A ausência dessas definições levanta preocupações sobre possíveis impactos diretos na administração pública, como a interrupção de serviços essenciais, dificuldades na manutenção de programas sociais e a suspensão de reajustes salariais de servidores municipais. A gestão municipal sustenta que o atraso compromete, inclusive, negociações salariais com professores e a continuidade de obras estruturantes em andamento.
Embora a Lei de Diretrizes Orçamentárias (LDO) tenha sido aprovada em julho de 2025, o detalhamento das despesas e o planejamento financeiro de médio prazo seguem sem avanço no Legislativo. O cenário é atribuído a sucessivos cancelamentos de sessões extraordinárias, motivados pela ausência de quórum ou por decisões internas da presidência da Câmara.
Enquanto o prefeito Eduardo Braide aponta responsabilidade dos vereadores pelo atraso, parlamentares da oposição afirmam que faltou articulação política do Executivo, o que teria prolongado o impasse e criado um ambiente de insegurança institucional. Nos bastidores, a dificuldade de consenso sobre a aplicação dos cerca de R$ 6,1 bilhões previstos na arrecadação municipal e o isolamento político da atual gestão são citados como entraves adicionais. Até agora, não há confirmação de uma nova data para votação das matérias.

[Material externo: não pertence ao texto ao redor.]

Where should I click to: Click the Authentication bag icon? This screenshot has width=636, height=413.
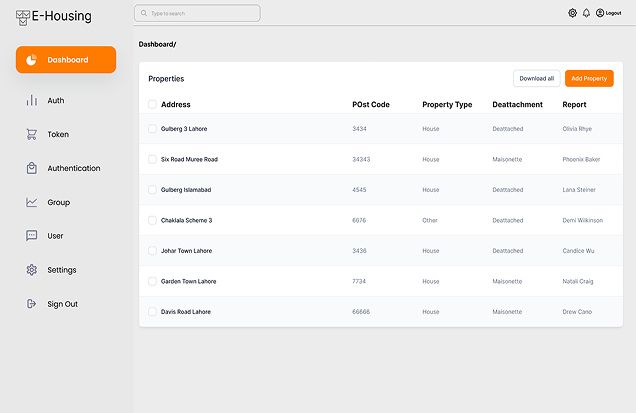(x=32, y=168)
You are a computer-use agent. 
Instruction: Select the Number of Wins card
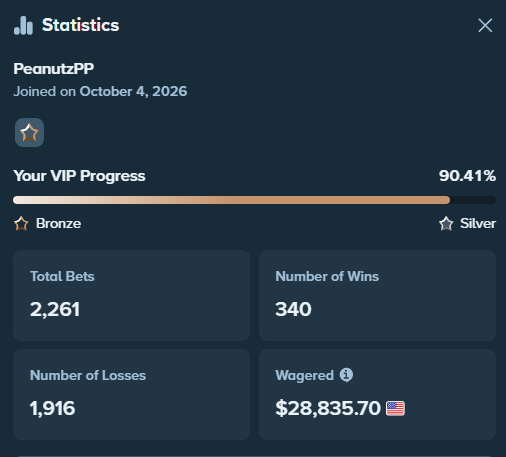(377, 295)
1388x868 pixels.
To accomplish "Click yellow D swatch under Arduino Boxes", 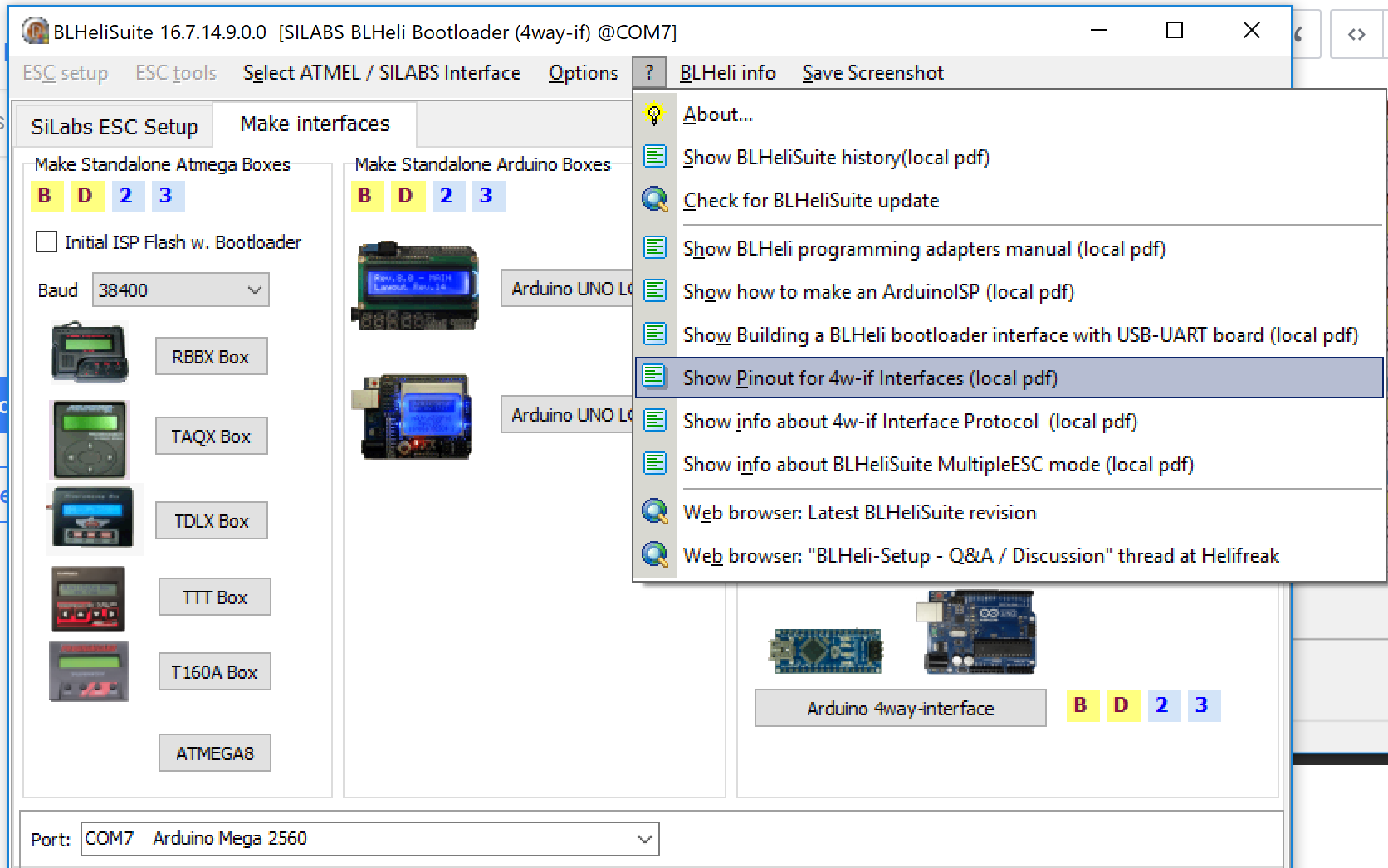I will point(405,196).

O embate ganhou novos contornos após sessão ordinária realizada na terça-feira, dia 4, quando vereadores reagiram às críticas do prefeito relacionadas ao orçamento municipal de 2025, aprovado pela Câmara no dia anterior. O ponto central da divergência foi a aprovação de uma emenda apresentada pela Comissão de Orçamento, Finanças, Planejamento e Patrimônio Municipal ao projeto da LOA, que reduziu de 25% para 5% o limite de abertura de créditos suplementares pelo Executivo sem autorização prévia do Legislativo.
A administração municipal avalia que a mudança compromete a capacidade de gestão e não descarta a possibilidade de recorrer ao Judiciário caso a votação da LOA não avance. Em manifestações públicas, o prefeito destacou que o projeto orçamentário foi encaminhado à Câmara ainda em agosto do ano passado e que, após meses de tramitação, permanece sem deliberação, situação que, segundo ele, não ocorre em outros municípios.

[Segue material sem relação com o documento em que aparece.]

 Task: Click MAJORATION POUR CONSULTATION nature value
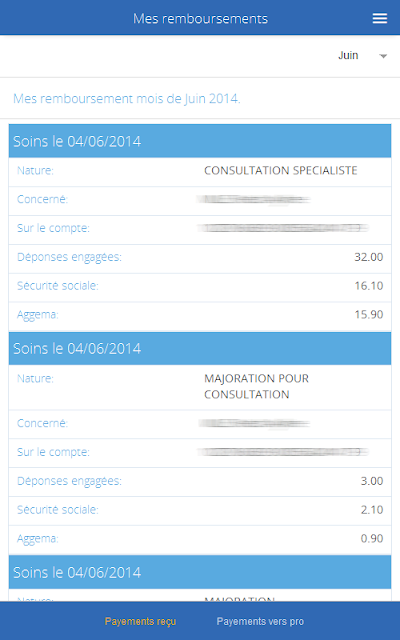[256, 387]
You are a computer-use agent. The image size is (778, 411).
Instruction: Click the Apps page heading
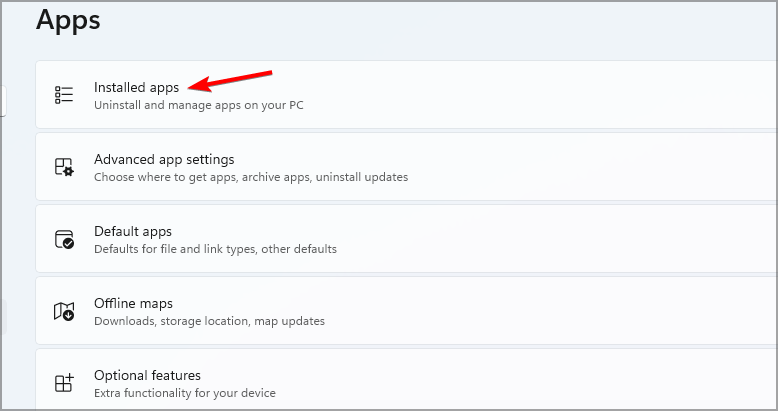click(x=68, y=19)
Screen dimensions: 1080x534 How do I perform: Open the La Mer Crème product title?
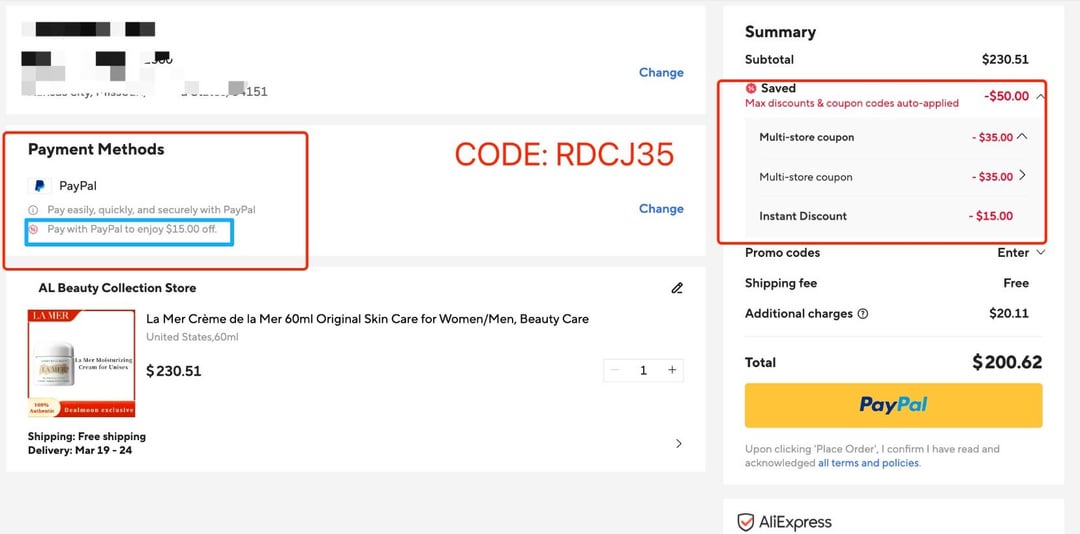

Na avaliação do chefe do Executivo, a falta de aprovação do orçamento limita a execução de políticas públicas, prejudica reajustes salariais, paralisa obras e pode afetar áreas sensíveis como saúde, educação e mobilidade urbana. O prefeito também fez um apelo para que a população acompanhe o andamento do processo legislativo e cobre prioridade na votação do orçamento.

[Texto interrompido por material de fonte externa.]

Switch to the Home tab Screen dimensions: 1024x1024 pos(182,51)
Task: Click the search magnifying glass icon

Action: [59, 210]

Em resposta, vereadores utilizaram a tribuna para defender a atuação da Câmara e reforçar o papel fiscalizador do Legislativo. Parlamentares da oposição argumentaram que a redução do percentual de remanejamento busca garantir maior controle sobre a execução dos recursos públicos e evitar a concessão de poderes excessivos ao Executivo.
Segundo os vereadores, o percentual aprovado ainda assegura margem significativa para ajustes orçamentários ao longo do ano e não impede a Prefeitura de solicitar autorização para novos remanejamentos, caso necessário. Para eles, a medida não representa entrave à gestão, mas sim o exercício de uma atribuição constitucional da Câmara.
Já integrantes da base governista alertaram para possíveis dificuldades administrativas decorrentes da redução abrupta do limite de créditos suplementares. O líder do governo na Câmara ponderou que o percentual historicamente adotado era maior e que a mudança pode gerar mais burocracia, exigindo explicações técnicas claras à população sobre seus efeitos práticos.
Sem entendimento entre os Poderes, São Luís segue funcionando em meio a um cenário de incerteza política e jurídica, enquanto aguarda a convocação de nova sessão extraordinária que permita avançar na análise e votação das peças orçamentárias fundamentais para a gestão municipal.